• Data extracts

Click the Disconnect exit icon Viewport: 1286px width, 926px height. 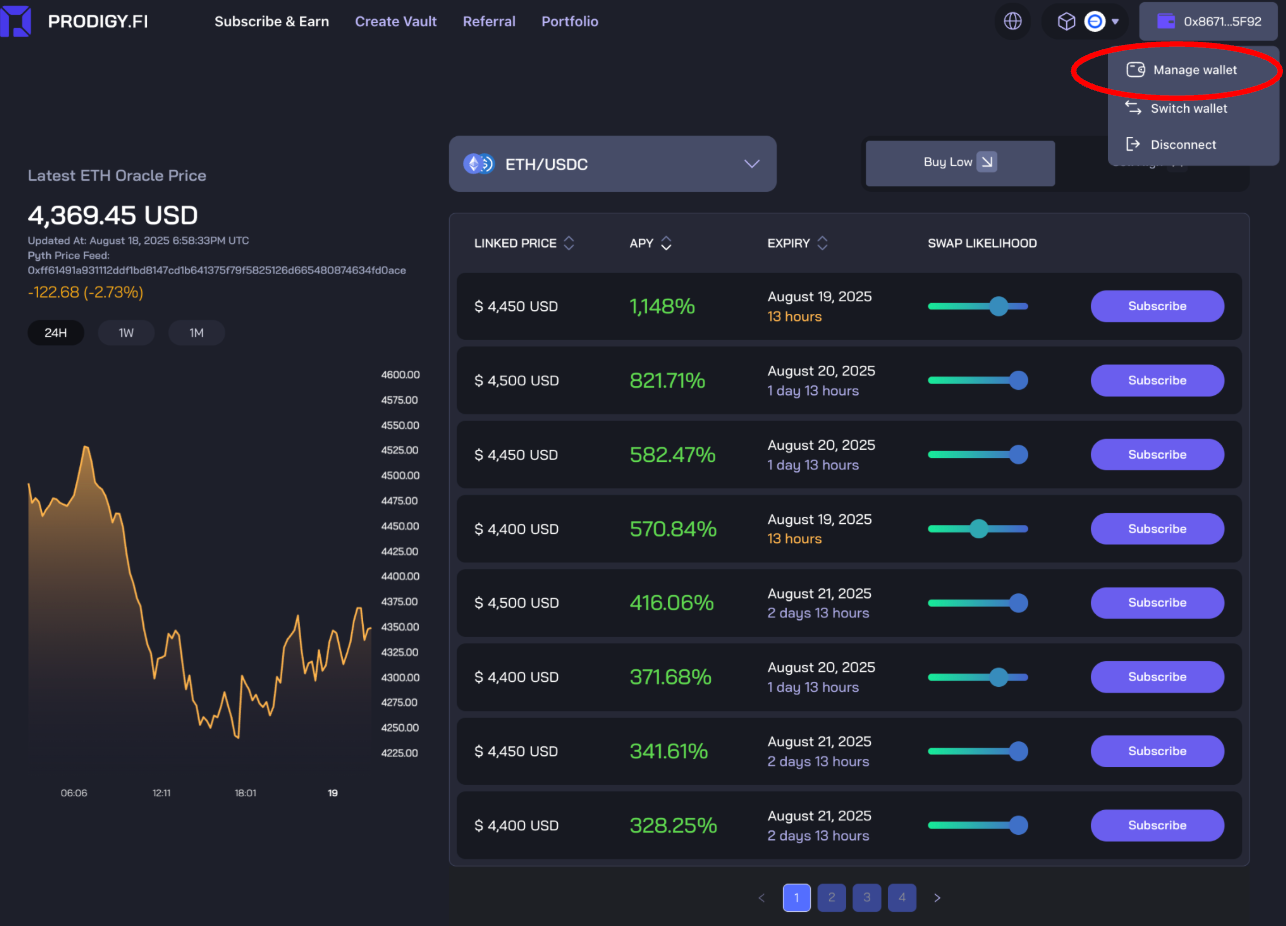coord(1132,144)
---
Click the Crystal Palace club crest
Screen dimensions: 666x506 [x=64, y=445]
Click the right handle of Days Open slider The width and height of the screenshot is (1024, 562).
---
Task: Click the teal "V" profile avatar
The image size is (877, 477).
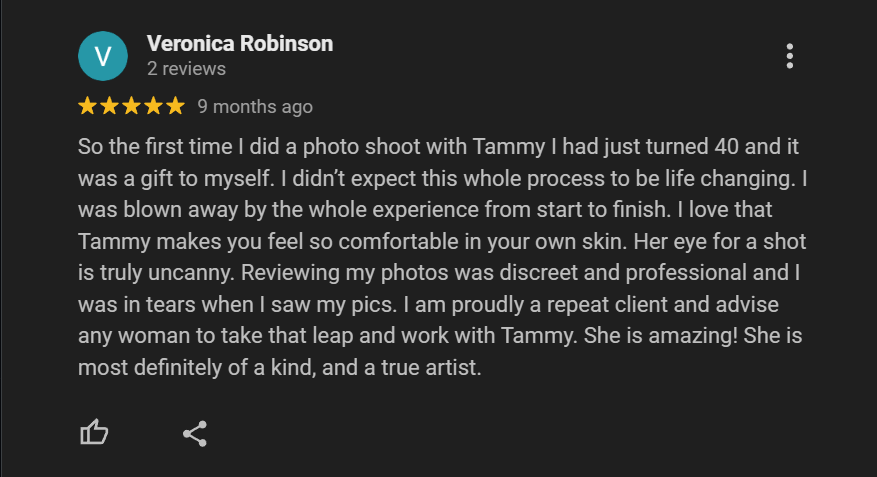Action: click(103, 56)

• What the task requires
Only one stretch of the records above is wanted: the lines between the one holding "Click the Crystal Palace club crest" and the one holding "Click the right", inclusive, reproduced exactly.

• The completed task
Click the Crystal Palace club crest
Screen dimensions: 666x506 [x=64, y=445]
Click the right handle of Days Open slider The width and height of the screenshot is (1024, 562).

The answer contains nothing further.